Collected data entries
* * * * *
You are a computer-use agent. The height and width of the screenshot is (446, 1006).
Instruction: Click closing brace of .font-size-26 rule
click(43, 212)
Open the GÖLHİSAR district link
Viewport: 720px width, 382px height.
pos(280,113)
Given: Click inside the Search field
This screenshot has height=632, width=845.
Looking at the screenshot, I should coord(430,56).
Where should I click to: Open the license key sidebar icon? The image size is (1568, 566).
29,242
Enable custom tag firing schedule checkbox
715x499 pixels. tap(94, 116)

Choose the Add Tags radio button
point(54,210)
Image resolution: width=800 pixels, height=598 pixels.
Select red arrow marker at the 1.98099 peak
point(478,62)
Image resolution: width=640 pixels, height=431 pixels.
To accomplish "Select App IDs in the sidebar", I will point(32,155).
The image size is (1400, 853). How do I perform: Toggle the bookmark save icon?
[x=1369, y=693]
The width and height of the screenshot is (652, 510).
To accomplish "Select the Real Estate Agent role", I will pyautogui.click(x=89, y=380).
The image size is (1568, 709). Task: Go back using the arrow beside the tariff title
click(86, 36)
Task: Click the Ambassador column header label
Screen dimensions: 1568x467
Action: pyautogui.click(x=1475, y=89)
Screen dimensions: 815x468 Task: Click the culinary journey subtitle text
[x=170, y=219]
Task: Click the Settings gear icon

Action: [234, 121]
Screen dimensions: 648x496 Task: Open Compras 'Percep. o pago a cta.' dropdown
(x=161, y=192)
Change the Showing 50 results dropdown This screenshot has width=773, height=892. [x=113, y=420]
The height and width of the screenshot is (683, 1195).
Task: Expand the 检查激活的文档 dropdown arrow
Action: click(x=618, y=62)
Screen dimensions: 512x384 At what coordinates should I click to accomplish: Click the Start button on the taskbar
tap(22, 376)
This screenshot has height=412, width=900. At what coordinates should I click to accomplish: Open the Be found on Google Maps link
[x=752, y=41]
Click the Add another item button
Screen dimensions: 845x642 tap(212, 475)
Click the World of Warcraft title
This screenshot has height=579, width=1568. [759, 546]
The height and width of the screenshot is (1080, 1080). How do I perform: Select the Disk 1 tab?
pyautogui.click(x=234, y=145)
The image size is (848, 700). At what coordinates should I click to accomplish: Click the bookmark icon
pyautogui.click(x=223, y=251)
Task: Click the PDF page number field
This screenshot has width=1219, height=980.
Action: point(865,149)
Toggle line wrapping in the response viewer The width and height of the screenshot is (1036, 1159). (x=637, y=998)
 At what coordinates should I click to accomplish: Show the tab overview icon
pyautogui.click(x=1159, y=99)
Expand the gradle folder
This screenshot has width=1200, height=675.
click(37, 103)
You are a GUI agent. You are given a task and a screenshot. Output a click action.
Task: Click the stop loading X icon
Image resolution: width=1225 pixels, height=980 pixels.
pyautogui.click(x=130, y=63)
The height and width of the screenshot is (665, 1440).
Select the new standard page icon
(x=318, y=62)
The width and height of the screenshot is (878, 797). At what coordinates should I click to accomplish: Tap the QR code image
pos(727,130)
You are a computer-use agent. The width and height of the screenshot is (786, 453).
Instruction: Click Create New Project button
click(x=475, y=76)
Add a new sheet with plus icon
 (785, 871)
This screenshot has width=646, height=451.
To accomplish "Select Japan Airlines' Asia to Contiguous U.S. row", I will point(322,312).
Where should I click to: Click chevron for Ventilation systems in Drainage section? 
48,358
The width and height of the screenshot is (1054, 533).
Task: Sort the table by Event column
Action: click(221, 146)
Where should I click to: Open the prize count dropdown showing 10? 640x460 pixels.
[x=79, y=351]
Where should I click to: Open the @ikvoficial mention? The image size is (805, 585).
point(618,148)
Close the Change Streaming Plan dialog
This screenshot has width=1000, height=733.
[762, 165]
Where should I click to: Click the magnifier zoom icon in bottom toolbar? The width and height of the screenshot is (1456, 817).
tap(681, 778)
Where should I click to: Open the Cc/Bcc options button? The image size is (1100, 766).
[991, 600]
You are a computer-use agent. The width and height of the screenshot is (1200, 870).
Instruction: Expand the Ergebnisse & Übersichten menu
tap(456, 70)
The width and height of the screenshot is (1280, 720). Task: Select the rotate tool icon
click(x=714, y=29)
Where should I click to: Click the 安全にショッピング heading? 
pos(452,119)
* * * * *
= Directions =
Beginning with the first line above, transcribe all of the data exactly.

= Task result =
You are a computer-use agent. The height and width of the screenshot is (446, 1006).
Instruction: Click closing brace of .font-size-26 rule
click(43, 212)
Open the GÖLHİSAR district link
Viewport: 720px width, 382px height.
pos(280,113)
Given: Click inside the Search field
This screenshot has height=632, width=845.
Looking at the screenshot, I should coord(430,56).
Where should I click to: Open the license key sidebar icon? The image size is (1568, 566).
29,242
Enable custom tag firing schedule checkbox
715x499 pixels. tap(94, 116)

Choose the Add Tags radio button
point(54,210)
Image resolution: width=800 pixels, height=598 pixels.
Select red arrow marker at the 1.98099 peak
point(478,62)
Image resolution: width=640 pixels, height=431 pixels.
To accomplish "Select App IDs in the sidebar", I will point(32,155).
The image size is (1400, 853). How do I perform: Toggle the bookmark save icon?
[x=1369, y=693]
The width and height of the screenshot is (652, 510).
To accomplish "Select the Real Estate Agent role", I will pyautogui.click(x=89, y=380).
The image size is (1568, 709). Task: Go back using the arrow beside the tariff title
click(86, 36)
Task: Click the Ambassador column header label
Screen dimensions: 1568x467
Action: pyautogui.click(x=1475, y=89)
Screen dimensions: 815x468 Task: Click the culinary journey subtitle text
[x=170, y=219]
Task: Click the Settings gear icon

Action: [234, 121]
Screen dimensions: 648x496 Task: Open Compras 'Percep. o pago a cta.' dropdown
(x=161, y=192)
Change the Showing 50 results dropdown This screenshot has width=773, height=892. [x=113, y=420]
The height and width of the screenshot is (683, 1195).
Task: Expand the 检查激活的文档 dropdown arrow
Action: click(x=618, y=62)
Screen dimensions: 512x384 At what coordinates should I click to accomplish: Click the Start button on the taskbar
tap(22, 376)
This screenshot has height=412, width=900. At what coordinates should I click to accomplish: Open the Be found on Google Maps link
[x=752, y=41]
Click the Add another item button
Screen dimensions: 845x642 tap(212, 475)
Click the World of Warcraft title
This screenshot has height=579, width=1568. [759, 546]
The height and width of the screenshot is (1080, 1080). How do I perform: Select the Disk 1 tab?
pyautogui.click(x=234, y=145)
The image size is (848, 700). At what coordinates should I click to accomplish: Click the bookmark icon
pyautogui.click(x=223, y=251)
Task: Click the PDF page number field
This screenshot has width=1219, height=980.
Action: point(865,149)
Toggle line wrapping in the response viewer The width and height of the screenshot is (1036, 1159). (x=637, y=998)
 At what coordinates should I click to accomplish: Show the tab overview icon
pyautogui.click(x=1159, y=99)
Expand the gradle folder
This screenshot has width=1200, height=675.
click(37, 103)
You are a GUI agent. You are given a task and a screenshot. Output a click action.
Task: Click the stop loading X icon
Image resolution: width=1225 pixels, height=980 pixels.
pyautogui.click(x=130, y=63)
The height and width of the screenshot is (665, 1440).
Select the new standard page icon
(x=318, y=62)
The width and height of the screenshot is (878, 797). At what coordinates should I click to accomplish: Tap the QR code image
pos(727,130)
You are a computer-use agent. The width and height of the screenshot is (786, 453).
Instruction: Click Create New Project button
click(x=475, y=76)
Add a new sheet with plus icon
 (785, 871)
This screenshot has width=646, height=451.
To accomplish "Select Japan Airlines' Asia to Contiguous U.S. row", I will point(322,312).
Where should I click to: Click chevron for Ventilation systems in Drainage section? 
48,358
The width and height of the screenshot is (1054, 533).
Task: Sort the table by Event column
Action: click(221, 146)
Where should I click to: Open the prize count dropdown showing 10? 640x460 pixels.
[x=79, y=351]
Where should I click to: Open the @ikvoficial mention? The image size is (805, 585).
point(618,148)
Close the Change Streaming Plan dialog
This screenshot has width=1000, height=733.
[762, 165]
Where should I click to: Click the magnifier zoom icon in bottom toolbar? The width and height of the screenshot is (1456, 817).
tap(681, 778)
Where should I click to: Open the Cc/Bcc options button? The image size is (1100, 766).
[991, 600]
You are a computer-use agent. The width and height of the screenshot is (1200, 870).
Instruction: Expand the Ergebnisse & Übersichten menu
tap(456, 70)
The width and height of the screenshot is (1280, 720). Task: Select the rotate tool icon
click(x=714, y=29)
Where should I click to: Click the 安全にショッピング heading? 
pos(452,119)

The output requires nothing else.